New industry figures show that despite a slow increase in heating oil prices since the start of 2016, the average annual cost of heating a home on oil has fallen again, providing welcome news for industry and homeowners alike.
According to the latest quarterly data from the Sutherland Tables, a recognised independent source of comparative UK domestic heating prices, oil remains by far the cheapest of all major home heating fuels.
The cost of heating an average three bedroom home in Great Britain with an oil condensing boiler is now just £690 per year. That’s 31% less expensive than mains gas, the second cheapest option which costs £1,007 per annum; 52% cheaper than an LPG condensing boiler at £1,448 per annum and 56% cheaper than electric storage heaters at £1,588 per annum to heat the same average home. An oil condensing boiler is also substantially cheaper to run than any comparable, renewable heating option.
Unsurprisingly, with average annual heating costs for oil users falling every quarter for the last three years, consumer confidence in oil heating has greatly increased. This is reflected by rising boiler sales which, for January to April this year, stands at the highest level since 2007.
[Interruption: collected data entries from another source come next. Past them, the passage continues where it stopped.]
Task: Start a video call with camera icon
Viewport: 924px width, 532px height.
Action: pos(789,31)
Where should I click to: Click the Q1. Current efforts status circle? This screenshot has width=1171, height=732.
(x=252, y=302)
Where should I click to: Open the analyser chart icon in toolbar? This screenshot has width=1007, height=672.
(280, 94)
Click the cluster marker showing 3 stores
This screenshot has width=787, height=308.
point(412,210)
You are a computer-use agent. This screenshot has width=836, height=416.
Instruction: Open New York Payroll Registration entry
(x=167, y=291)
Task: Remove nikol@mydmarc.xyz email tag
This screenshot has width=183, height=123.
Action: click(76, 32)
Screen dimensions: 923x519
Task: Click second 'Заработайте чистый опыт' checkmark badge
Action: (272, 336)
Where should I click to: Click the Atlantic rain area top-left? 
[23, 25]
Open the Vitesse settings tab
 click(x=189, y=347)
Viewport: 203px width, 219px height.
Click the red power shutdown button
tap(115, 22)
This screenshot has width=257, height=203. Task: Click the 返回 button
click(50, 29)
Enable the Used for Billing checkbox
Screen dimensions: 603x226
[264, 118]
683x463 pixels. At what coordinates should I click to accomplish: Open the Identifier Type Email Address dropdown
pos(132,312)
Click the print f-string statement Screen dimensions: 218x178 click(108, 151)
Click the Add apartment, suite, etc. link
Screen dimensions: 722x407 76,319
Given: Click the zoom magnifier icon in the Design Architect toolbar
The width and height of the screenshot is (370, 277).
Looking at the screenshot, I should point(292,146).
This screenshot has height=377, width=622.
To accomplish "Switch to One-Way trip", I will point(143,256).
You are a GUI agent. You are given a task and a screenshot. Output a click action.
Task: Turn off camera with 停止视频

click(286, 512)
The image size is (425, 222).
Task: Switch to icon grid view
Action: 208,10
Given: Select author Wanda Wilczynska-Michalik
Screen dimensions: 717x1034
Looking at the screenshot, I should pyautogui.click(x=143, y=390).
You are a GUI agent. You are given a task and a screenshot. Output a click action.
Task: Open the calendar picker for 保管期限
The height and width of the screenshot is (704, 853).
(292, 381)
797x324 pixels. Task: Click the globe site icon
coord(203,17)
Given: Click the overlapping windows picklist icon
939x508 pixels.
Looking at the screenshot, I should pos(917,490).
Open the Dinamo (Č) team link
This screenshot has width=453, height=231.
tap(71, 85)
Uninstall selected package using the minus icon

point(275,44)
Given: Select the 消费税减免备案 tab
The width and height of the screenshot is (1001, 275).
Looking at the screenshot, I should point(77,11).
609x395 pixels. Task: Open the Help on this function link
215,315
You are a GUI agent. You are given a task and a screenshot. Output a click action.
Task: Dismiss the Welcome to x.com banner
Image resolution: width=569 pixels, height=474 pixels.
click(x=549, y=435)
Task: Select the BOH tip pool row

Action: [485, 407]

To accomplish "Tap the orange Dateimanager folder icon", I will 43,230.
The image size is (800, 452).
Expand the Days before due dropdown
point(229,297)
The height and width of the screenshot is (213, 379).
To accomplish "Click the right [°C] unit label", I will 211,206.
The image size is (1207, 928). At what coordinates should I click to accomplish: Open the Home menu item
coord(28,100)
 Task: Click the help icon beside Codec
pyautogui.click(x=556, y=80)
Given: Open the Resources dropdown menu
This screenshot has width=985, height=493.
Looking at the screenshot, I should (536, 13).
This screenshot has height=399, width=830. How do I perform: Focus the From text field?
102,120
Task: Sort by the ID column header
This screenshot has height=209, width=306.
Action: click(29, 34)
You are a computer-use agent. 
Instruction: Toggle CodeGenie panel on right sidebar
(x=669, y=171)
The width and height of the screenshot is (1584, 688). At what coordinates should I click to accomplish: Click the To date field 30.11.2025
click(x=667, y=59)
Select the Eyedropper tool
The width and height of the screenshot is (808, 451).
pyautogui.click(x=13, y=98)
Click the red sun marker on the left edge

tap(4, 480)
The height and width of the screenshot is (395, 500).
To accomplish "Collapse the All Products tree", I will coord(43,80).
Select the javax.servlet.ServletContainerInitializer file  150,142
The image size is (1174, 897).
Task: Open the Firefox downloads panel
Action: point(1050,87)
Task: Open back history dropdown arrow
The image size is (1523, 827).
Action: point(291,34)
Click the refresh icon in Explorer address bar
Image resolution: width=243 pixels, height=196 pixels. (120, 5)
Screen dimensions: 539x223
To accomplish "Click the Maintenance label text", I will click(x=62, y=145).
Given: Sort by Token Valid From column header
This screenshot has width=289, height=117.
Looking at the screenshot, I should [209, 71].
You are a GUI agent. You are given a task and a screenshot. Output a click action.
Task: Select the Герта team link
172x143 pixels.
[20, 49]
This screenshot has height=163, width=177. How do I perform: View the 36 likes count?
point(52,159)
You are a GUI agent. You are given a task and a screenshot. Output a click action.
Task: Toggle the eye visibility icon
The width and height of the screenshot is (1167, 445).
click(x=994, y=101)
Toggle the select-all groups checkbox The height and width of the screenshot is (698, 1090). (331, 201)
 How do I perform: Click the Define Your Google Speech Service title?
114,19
OFTEC’s outgoing Director General Jeremy Hawksley says, “With three years of sustained falls in the average annual heating costs for oil, the industry has experienced a sustained period of sales growth. Consumers are sticking with oil as the cheapest home heating fuel by far, while homeowners on LPG or electric may consider switching to oil heating as the running costs are currently over £700 per year cheaper.
“As a result, sales of oil condensing boilers have reached a nine year high and we are receiving an increasing number of enquiries from gas safe technicians looking to expand into the oil market. The outlook for the oil heating industry remains positive.”
Although the sustained fall in kerosene prices may be about to end as prices begin to slowly rise, there’s good evidence to suggest the cost of heating oil will remain low for the remainder of 2016 – and quite possibly beyond.
Mr. Hawksley adds, “An OPEC meeting last month ended without agreement to reduce oil production and with Iran keen to regain its former market share, it’s likely that the current world over-supply will continue.
“However, low prices have had some impact on production from US fracking and with increasing demand from China, there could be enough pressure to set prices rising, although probably not to anywhere near the highs we saw in Spring 2013. Technicians, manufacturers and consumers look set to benefit from low oil prices for some time to come.”